Il restait encore à rejoindre le village. L’année suivante, le 19 septembre 1875 , le conseil municipal de Saint-Martin était saisi d’un projet complétant le tracé de la RD. Le conseiller général du canton, le Baron Roissard de Bellet, proposait d’élargir la petite route qui reliait le Touron au pont sur Fenestres pour lui donner le gabarit d’un « boulevard, utilisant le terrain déjà acheté se trouvant hors ligne, qui pourrait être agrémenté de deux rangées d’arbres, offrant une promenade aux touriste alors que Saint-Martin se propose d’être un séjour d’été… ». La discussion du projet fait appel au conseil municipal mais aussi aux personnes les plus imposées de la commune, de manière tout à fait exceptionnelle. Leur décision est finalement négative, le conseil élargi arguant d’autres nécessités (construction d’un hôpital) et de travaux en cours : les chemins vicinaux du Boréon et de la Madone, nécessaires à l’exploitations forestière communale, et plus important encore, la rampe d'accès à la toute nouvelle place publique où se dresse désormais la mairie.
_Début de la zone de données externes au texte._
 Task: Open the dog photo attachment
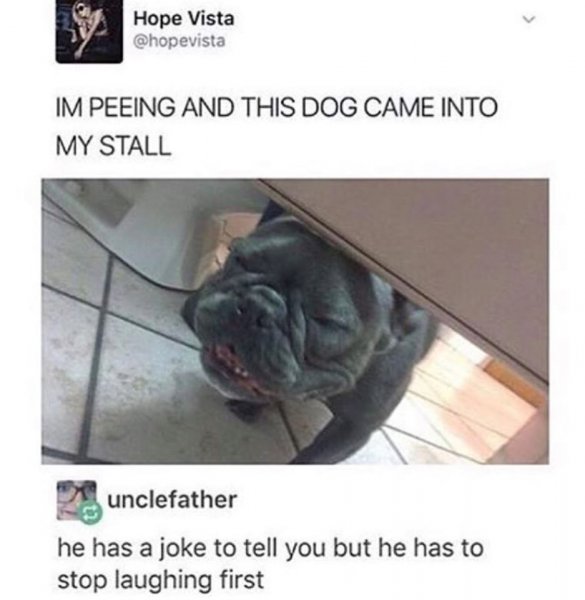[295, 321]
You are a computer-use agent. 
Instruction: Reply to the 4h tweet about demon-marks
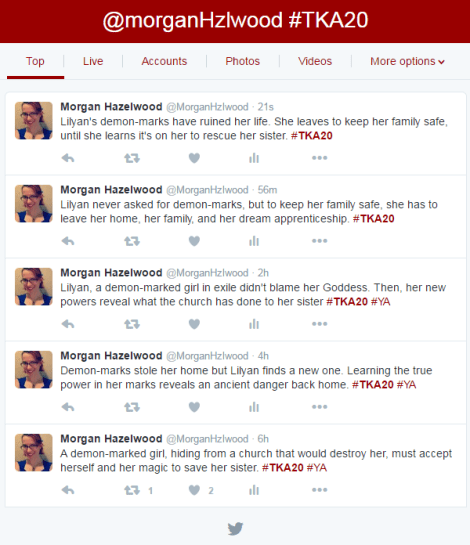point(68,407)
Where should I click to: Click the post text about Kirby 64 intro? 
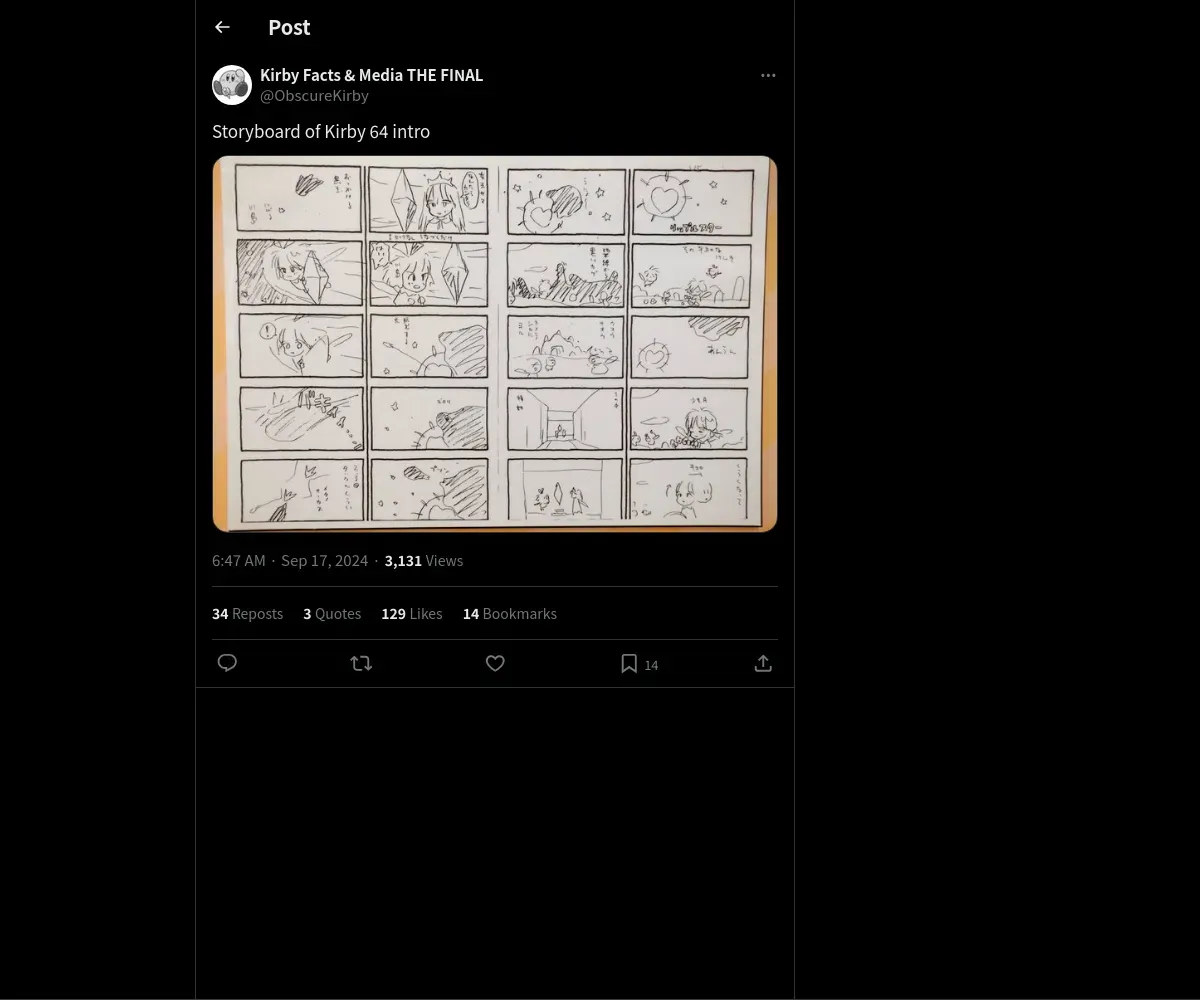pos(321,131)
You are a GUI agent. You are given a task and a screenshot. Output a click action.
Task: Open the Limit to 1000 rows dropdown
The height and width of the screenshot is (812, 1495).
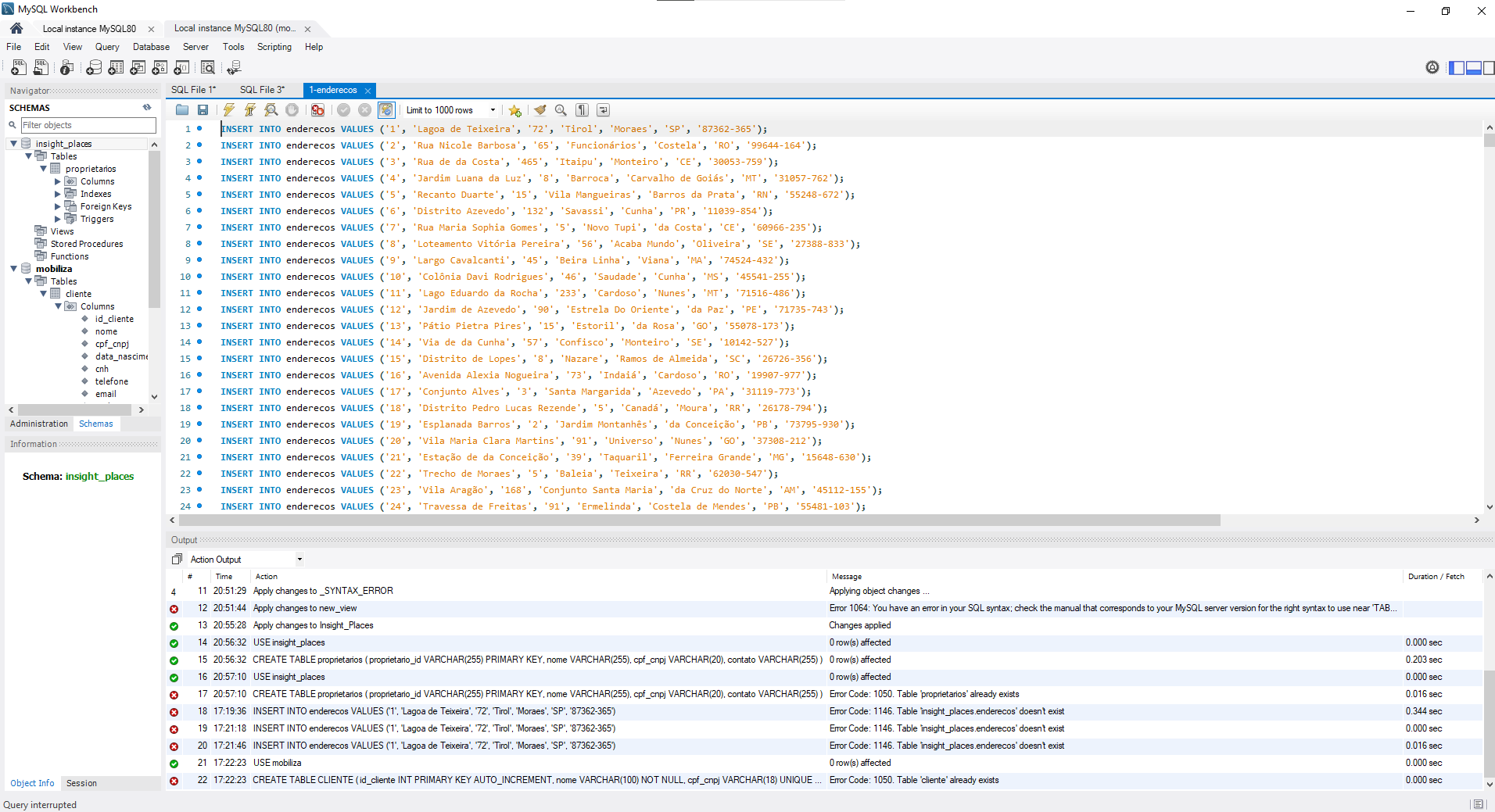[x=493, y=110]
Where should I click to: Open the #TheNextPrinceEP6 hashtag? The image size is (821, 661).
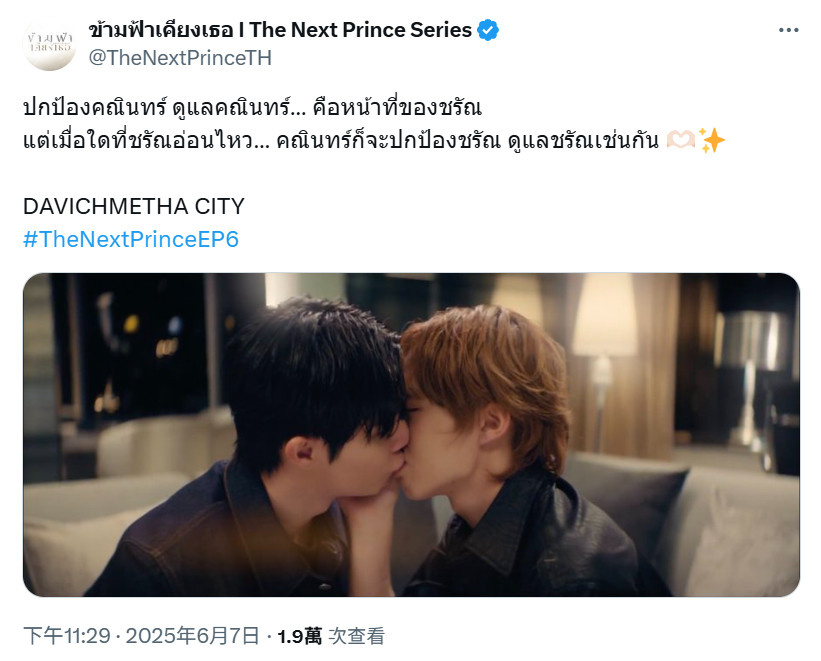131,239
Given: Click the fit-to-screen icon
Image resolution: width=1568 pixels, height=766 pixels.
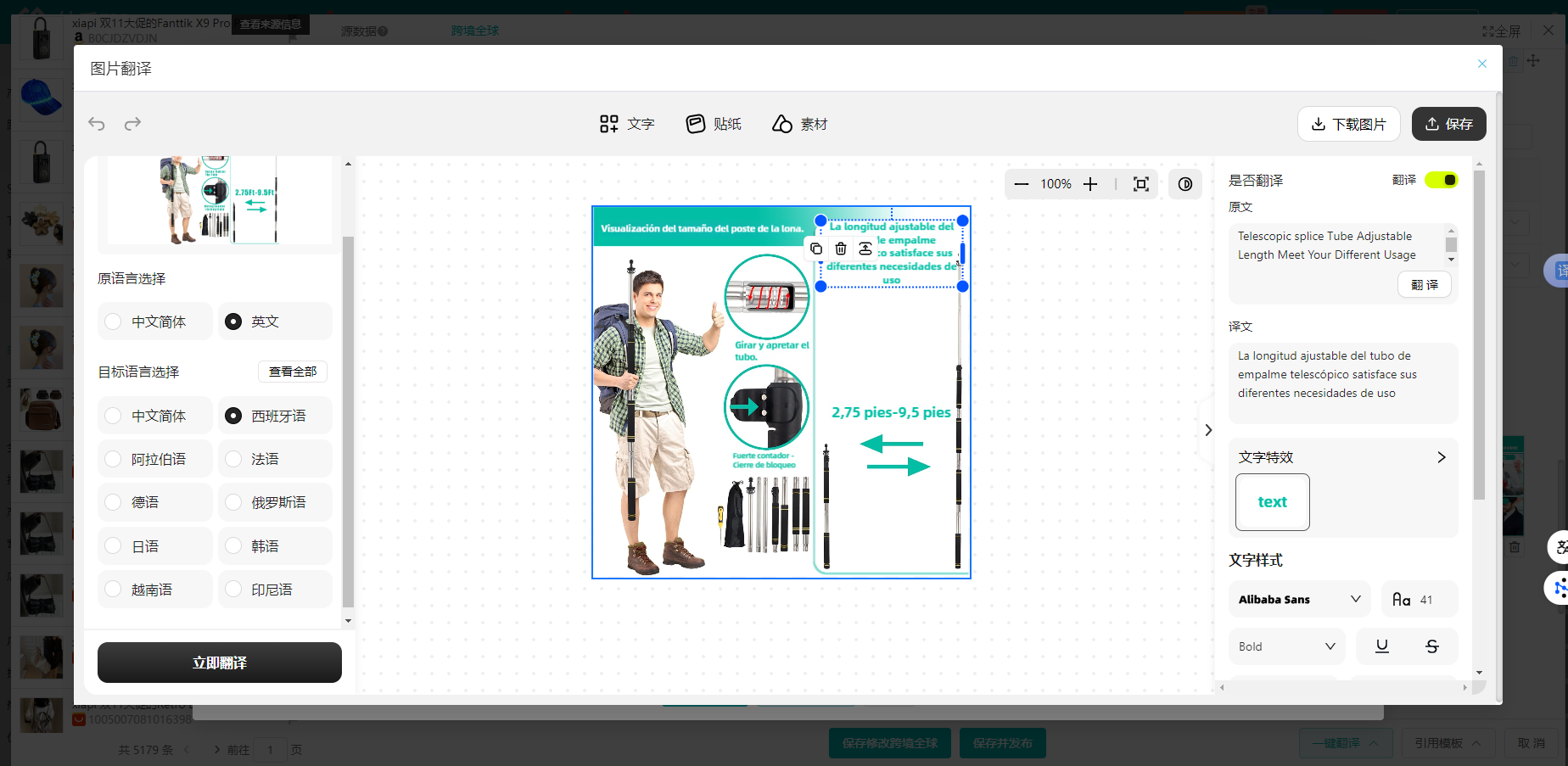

En conclusion, bien qu’il resterait sans doute à traiter de nombreux sujets, tels le percement des gorges de l’aval de la Vésubie, le développement des routes et chemins depuis la Belle Époque jusqu’aux Années Folles, avec la création du réseau des promenades de la Villégiature, celle des routes de liaison inter-vallées par le Valdeblore, et parallèlement, le réseau des routes stratégiques qui parcourent notre région frontalière… le sujet paraît sans fin tant il prend de l’importance aux yeux des contemporains. L’intérêt de ce sujet porte assurément, en plus des aspects techniques relevés, sur les différentes approches qu’on peut lui donner. Faisant appel à de multiples sources manuscrites, de natures différentes, elles permettent de retrouver l’homme, ses besoins et ses angoisses, laissant très souvent apparaître ses véritables sentiments. Ce qui finalement est suffisamment précieux pour être évoqué ici.